Linguistic Interpretability of Transformer-based Language Models: a systematic review
Miguel López-Otal, Jorge Gracia, Jordi Bernad, Carlos Bobed, Lucía Pitarch-Ballesteros, Emma Anglés-Herrero
TL;DR
This systematic review addresses how Transformer-based pre-trained language models internalize linguistic knowledge. By synthesizing 160 within-representation studies across multiple languages, it shows that syntax and lexico-semantics are generally well captured, with morphology and discourse receiving more variable attention. The authors categorize discovery methods (notably probing) and map where in the network various linguistic phenomena tend to reside, highlighting both common patterns (e.g., middle-layer emphasis for English syntax; subspace geometries) and cross-language variability.
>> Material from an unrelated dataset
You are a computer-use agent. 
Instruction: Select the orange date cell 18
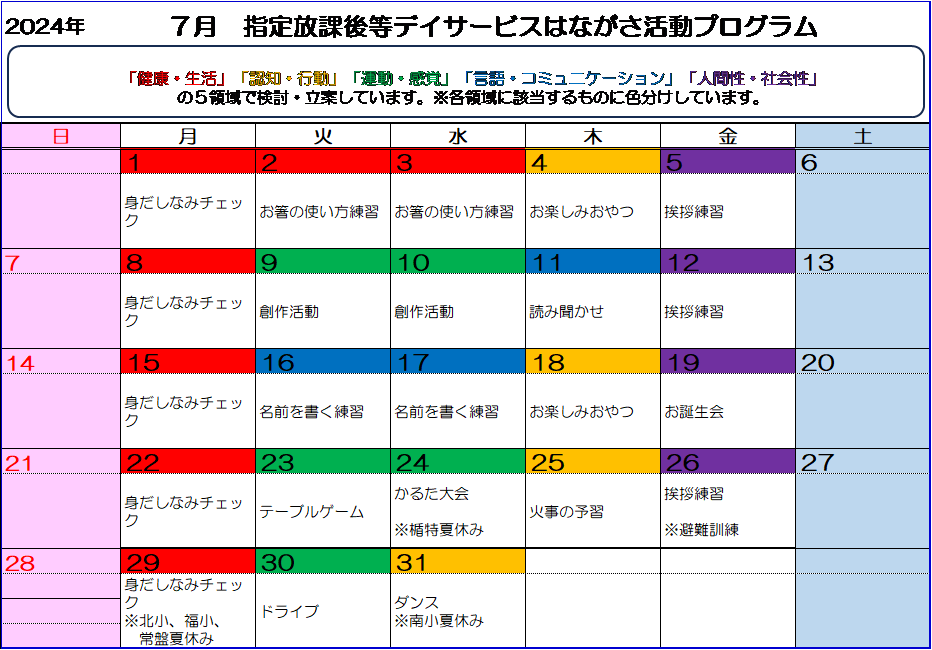click(592, 362)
The work underscores the practical implications for cross-lingual NLP, model transparency, and future interpretability research, while calling for causal probing and broader architectural coverage.
Abstract
Language models based on the Transformer architecture achieve excellent results in many language-related tasks, such as text classification or sentiment analysis. However, despite the architecture of these models being well-defined, little is known about how their internal computations help them achieve their results. This renders these models, as of today, a type of 'black box' systems. There is, however, a line of research -- 'interpretability' -- aiming to learn how information is encoded inside these models. More specifically, there is work dedicated to studying whether Transformer-based models possess knowledge of linguistic phenomena similar to human speakers -- an area we call 'linguistic interpretability' of these models. In this survey we present a comprehensive analysis of 160 research works, spread across multiple languages and models -- including multilingual ones -- that attempt to discover linguistic information from the perspective of several traditional Linguistics disciplines: Syntax, Morphology, Lexico-Semantics and Discourse. Our survey fills a gap in the existing interpretability literature, which either not focus on linguistic knowledge in these models or present some limitations -- e.g. only studying English-based models. Our survey also focuses on Pre-trained Language Models not further specialized for a downstream task, with an emphasis on works that use interpretability techniques that explore models' internal representations.